The first hole (DOK2023-01) at the Dok project (60% option) intersected 107 metres that assayed 0.26% copper or 0.38% copper equivalent (including gold, silver, and molybdenum values). Another six-metre interval graded 0.11% copper or 1.07% copper equivalent, pushed up by higher gold (1.11 g/t) and molybdenum (98.05 ppm) values. Those numbers are within a 436-metre intersection that averaged 0.21% copper equivalent.

MTB noted that the Telegraph project is in the same region as four world class deposits: adjacent to Schaft Creek (Teck); 40 km north of Galore (Teck/Newmont), and within 110 km of Saddle North (Newmont), and the Red Chris mine (Newmont). Work in 2023 was focused on the Dok trend, one of several copper-gold mineralized areas on the 344 km2 property.
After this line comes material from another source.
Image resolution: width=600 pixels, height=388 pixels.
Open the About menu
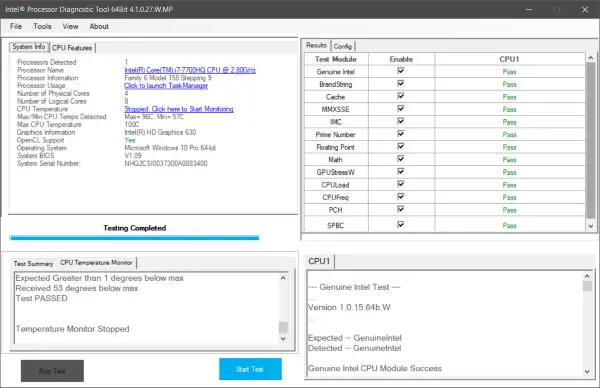click(x=99, y=26)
Four holes were drilled in 2023, for a total of 2,142 metres. The holes were drilled on three separate targets along 3.3 km of the Dok trend.

Lawrence Roulston, MTB CEO, is enthusiastic. “Even at this early stage of exploration, we have confirmed a mineralized porphyry that carries significant grades of copper and gold,” he said. “Those initial grades, and the scale of the mineralized footprint, provide strong encouragement that Telegraph has potential in line with the other porphyry deposits in the area. We may well look back on this hole as the ‘discovery hole’ of a new mine.”

The company plans additional drilling to define the geometry of the hydrothermal system and to vector towards areas of increased mineralization.